Crédit photo Manuel Jardinaud

L’Union européenne porte-t-elle une vision libérale des politiques de l’emploi ?

Flexibilité et protection sont deux aspects qui ont toujours cohabité au sein de l’Union. Même si la première dimension apparaît prépondérante ces dix dernières années. N’oublions pas que la flexisécurité a été fortement portée par Bruxelles avec, au départ, une volonté d’équilibre. Si les aspects protecteurs se perdent en période de contrainte budgétaire, un dialogue entre les différentes directions de la Commission existe toujours. Le modèle européen de l’emploi est loin d’être unique.

Le cadre budgétaire européen influence-t-il directement les politiques nationales ?

La réduction des déficits pèse sur les politiques de l’emploi dans les États membres. Et les invite à opérer des arbitrages. Mais en France, cela n’a pas empêché de mettre en place les emplois d’avenir, une politique active de l’emploi qui ne répond pas forcément à l’injonction de baisse de la dépense. Par ailleurs, les politiques de dérégulation du marché du travail proviennent également d’autres acteurs internationaux. La Commission participe à la diffusion de ces idées, mais pas plus que l’OCDE ou le FMI.

Que fait l’Union européenne en matière d’emploi ?

Dans le cadre de la stratégie Europe 2020, les lignes directrices concernant spécifiquement l’emploi portent sur la participation au marché du travail, la qualité de l’emploi, la qualification de la main-d’œuvre et la formation tout au long de la vie. Cette politique demeure indicative et non contraignante, la Commission regardant les trajectoires de chaque pays à travers des indicateurs mais sans possibilité de sanctionner.

L’absence de contrainte est-elle efficace ?

Je vais citer un seul exemple, celui du taux d’emploi des seniors. À partir de 2000, la mise en place d’un indicateur de suivi et d’un objectif à l’horizon 2010 avec un taux d’emploi des 55-64 ans au moins égal à 50 % a joué un rôle dans l’émergence de la question du travail des plus âgés dans les débats. Ce fut le cas en France. Au final, cela a eu une influence non négligeable sur les politiques nationales. En France, ce taux est passé de 29,9 % en 2000 à 39,8 % en 2010.

Existe-t-il d’autres éléments incitatifs en matière d’emploi ?

Deux autres outils font vivre la question de l’emploi en Europe. Tout d’abord, les rapports que les États membres doivent présenter régulièrement à la Commission concernant leur politique de l’emploi. Ils sont l’occasion d’une discussion entre les ministères concernés et les directions à Bruxelles. Ensuite, et c’est plus original, des programmes d’apprentissage mutuel existent sur ce sujet. Il s’agit d’échanges de bonnes pratiques entre administrations et experts. Cela a une incidence sur certains dispositifs, comme ceux concernant l’accompagnement des chômeurs. Des pratiques britanniques ou néerlandaises ont pu influencer les services de l’emploi dans d’autres États.

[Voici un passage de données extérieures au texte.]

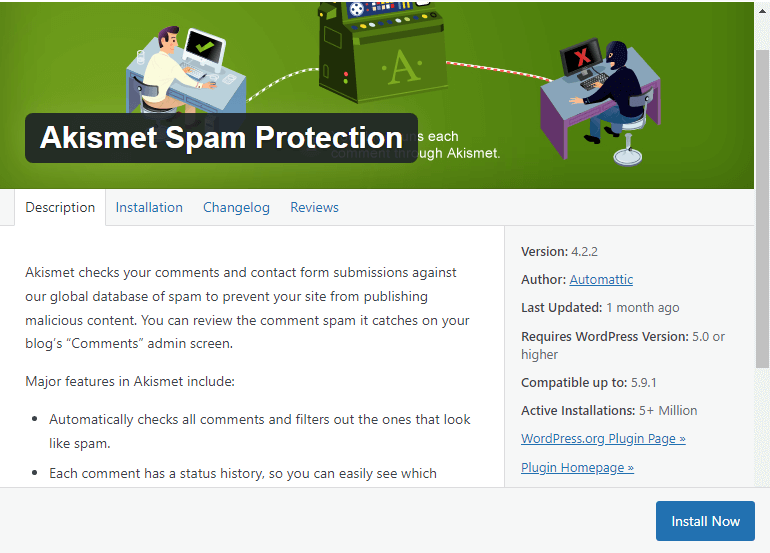
Task: Click the Active Installations 5+ Million text
Action: 609,411
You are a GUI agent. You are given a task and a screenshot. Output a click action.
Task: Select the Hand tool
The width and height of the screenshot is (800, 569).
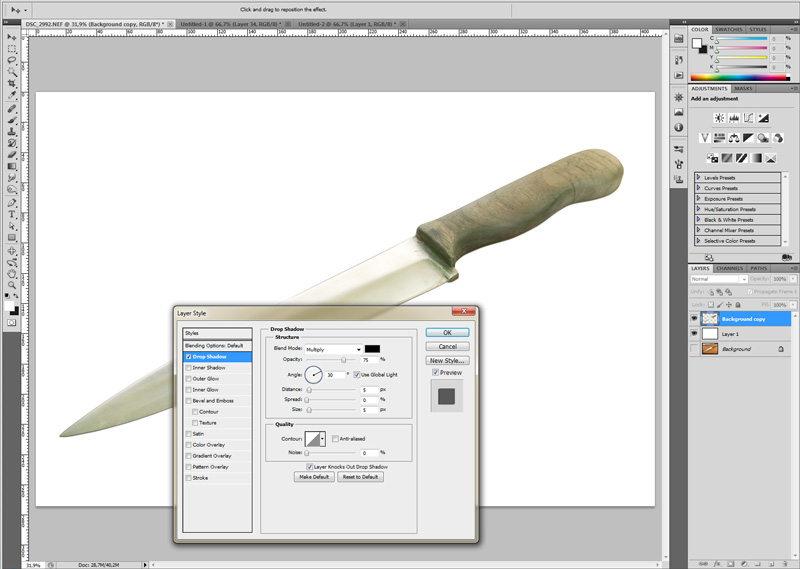point(11,274)
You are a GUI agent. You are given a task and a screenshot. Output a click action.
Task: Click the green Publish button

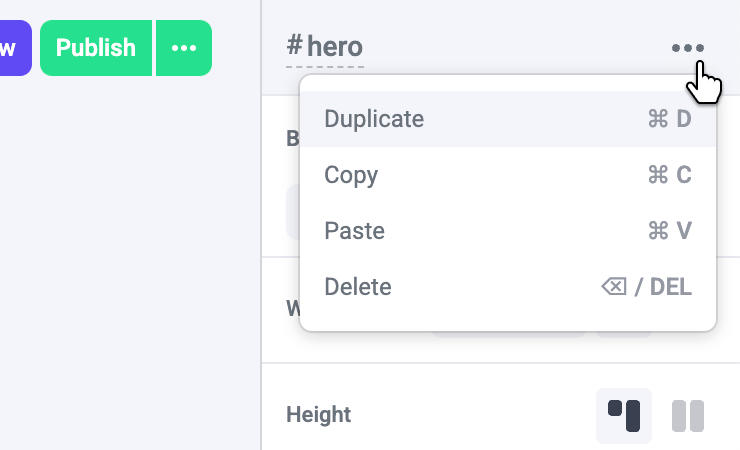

Ces actions semblent peu concrètes. L’UE n’intervient pas sur le terrain ?

Au contraire, l’Union agit directement via des directives qui, dans la majorité des pays, sont ensuite transposées dans la loi. Comme sur les discriminations, la parité, l’intérim et les emplois atypiques. La renégociation de la directive sur le temps de travail piétine, malheureusement. Elle intervient aussi à travers le Fonds social européen, qui vient en support de certaines politiques de l’emploi. S’y est ajoutée dans le contexte de la crise économique la garantie jeunes. Si chaque pays peut adapter ce programme, ses grandes orientations ont été discutées entre les États et élaborées à Bruxelles. Il ne faut donc pas négliger le rôle de l’échelon européen en matière d’emploi.